▶ _Text and item location entries_
◇ ◇ ◇ ◇ ◇

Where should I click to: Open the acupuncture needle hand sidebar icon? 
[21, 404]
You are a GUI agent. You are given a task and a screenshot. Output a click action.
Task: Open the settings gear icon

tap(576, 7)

◇ ◇ ◇ ◇ ◇

▶ _What the task asks_
Rewrite the rows in the stretch from the line containing "You are a GUI" through the end of the rows, including their requests, and shift every coordinate in the answers up by 112.

▶ _Answer to the problem_
You are a GUI agent. You are given a task and a screenshot. Output a click action.
Task: Open the settings gear icon

tap(688, 119)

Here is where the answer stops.